Нужно лишь дождаться, когда все уснут. Амели вдруг наполнила непоколебимая уверенность в успехе. Конечно, все получится! Нужно лишь не бояться. В доме ни лакеев, ни стражи, как она успела понять.
Теперь только один-единственный вопрос не давал покоя:
— А какой облик настоящий?
— Что? — демон, кажется, не понял.
— Облик твоего хозяина. Какой настоящий?
Он широко улыбнулся, обнажая смешные кроличьи резцы:
— А какой больше нравится?
Амели поджала губы:
— Никакой не нравится.
Орикад прищурился и покачал головой:
— Ну, ты и врушка! А то я не видел! Если бы не мы с Гасту — так прямо на столе бы перед ним и разлеглась.
— Перестань! Все это неприлично, — она даже топнула ногой.
— Все вы, нетронутые девицы, ханжи благонравные.
Лучший способ избавиться от издевок демона — не обращать на них внимания, но не ответить было так тяжело. Амели не привыкла молчать. Не даром отец называл ее несносной.
— Так какой облик настоящий? Ну, скажи!
Демон кувыркнулся в воздухе:
— А не скажу. Сама разбери. Мессир может принимать облик любого человеческого существа, правда, ненадолго. Никак не больше часа, я сам засекал. Хоть твой, хоть этого урода за дверью. А вот голос… всегда один и тот же останется.
— Почему?
Демон пожал плечиками:
— Кто его знает?
Он подлетел к двери, хлопнул в маленькие ладошки и часть свечей погасла. Теперь стало более привычно:
— Спать ложись.
Он юркнул за дверь, едва Амели успела что-то добавить.

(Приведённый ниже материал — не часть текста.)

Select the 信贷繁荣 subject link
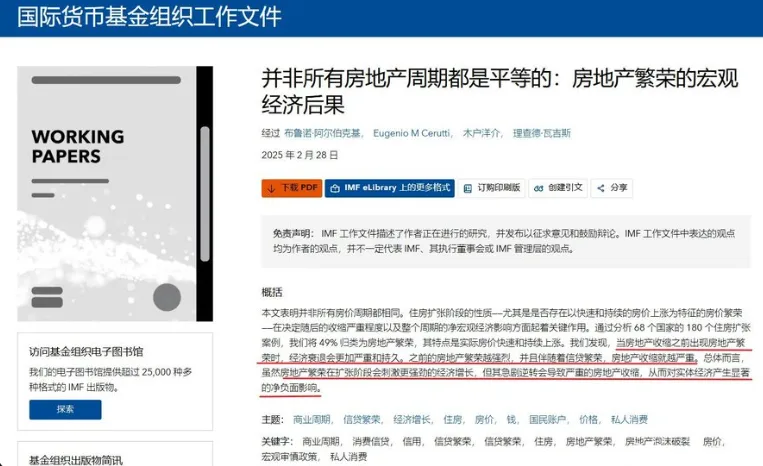This screenshot has height=466, width=763. click(x=362, y=419)
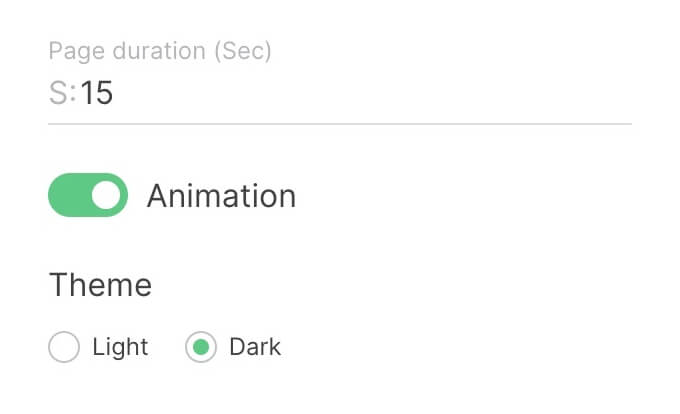Screen dimensions: 680x414
Task: Disable Animation with the green switch
Action: pos(88,195)
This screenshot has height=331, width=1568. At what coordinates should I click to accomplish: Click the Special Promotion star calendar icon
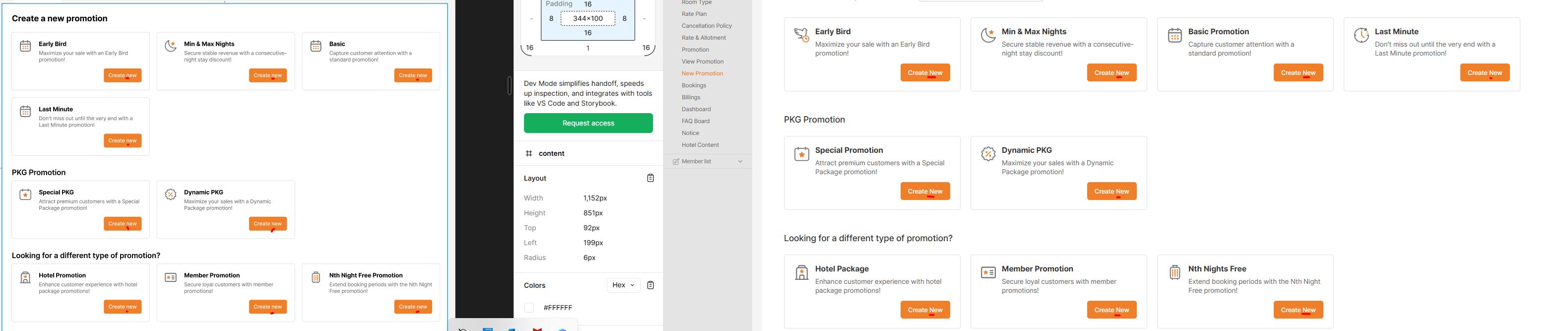802,154
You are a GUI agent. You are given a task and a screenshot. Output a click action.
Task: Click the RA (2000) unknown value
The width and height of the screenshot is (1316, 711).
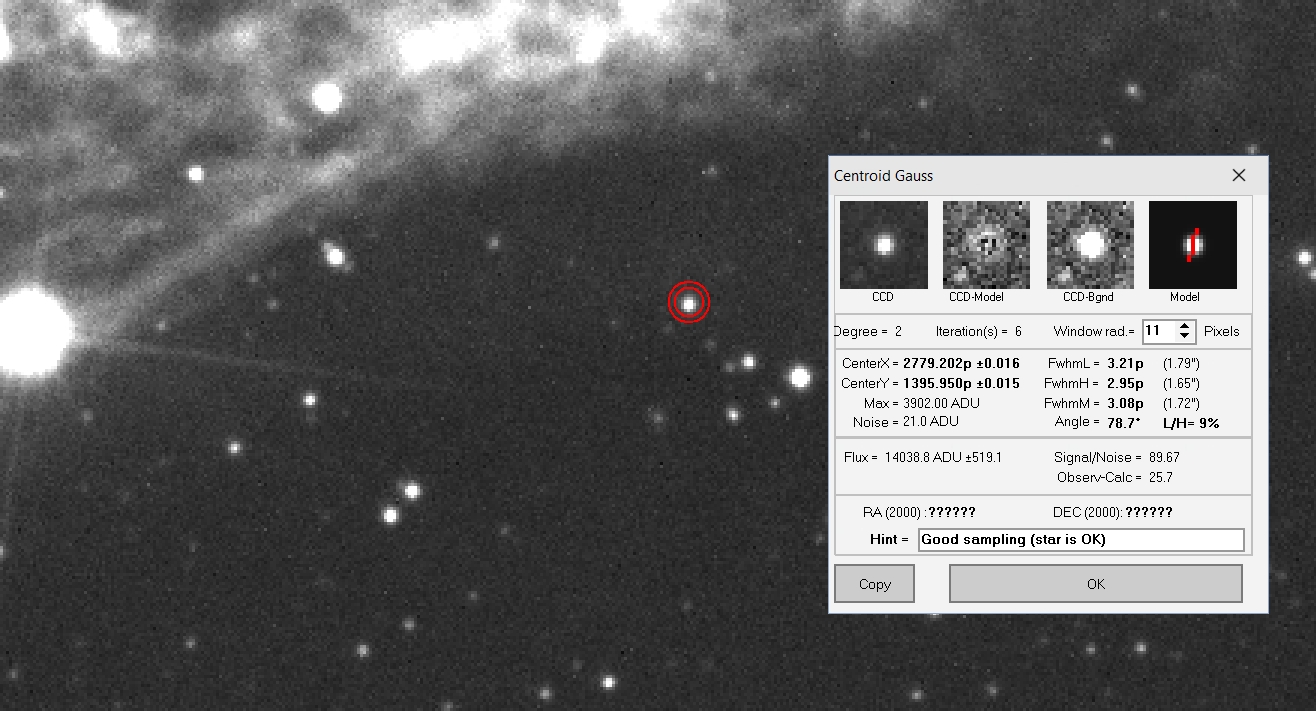click(x=951, y=512)
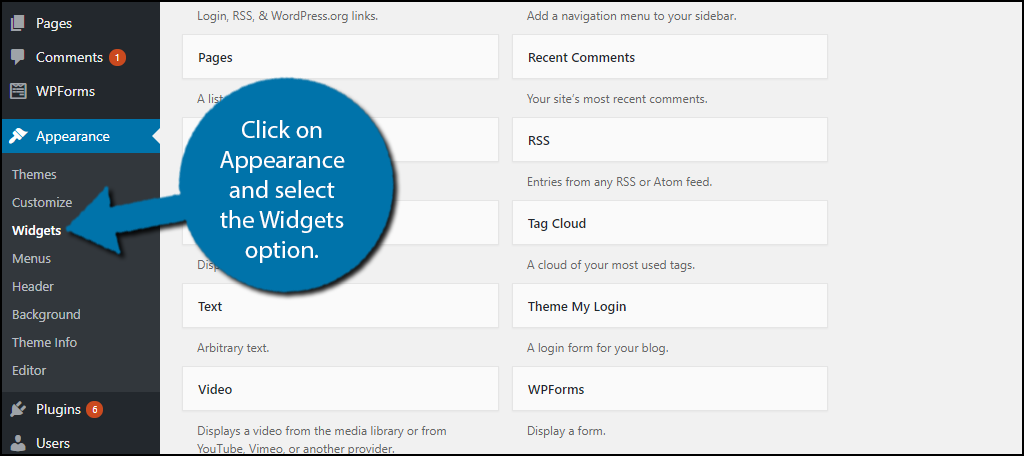Expand the Text widget
The width and height of the screenshot is (1024, 456).
click(x=340, y=306)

Амели тронула кончиками пальцев тяжелую вызолоченную кисть балдахина, прошлась по искусному тканому узору, раскинувшемуся на теплом желтом фоне. Подобная ткань стоила невообразимо — около двадцати саверов за локоть. Но, разве это имело значение? Она трогала тисненые обои, рассматривала расписные панели, замечая, как ловко и умело положены мазки краски, создавая пышные кроны деревьев или спокойные воды реки. Амели подошла к окну, забранному расписными ставнями, прижалась к прохладному стеклу и прикрыла глаза ладонями, чтобы не мешал свет.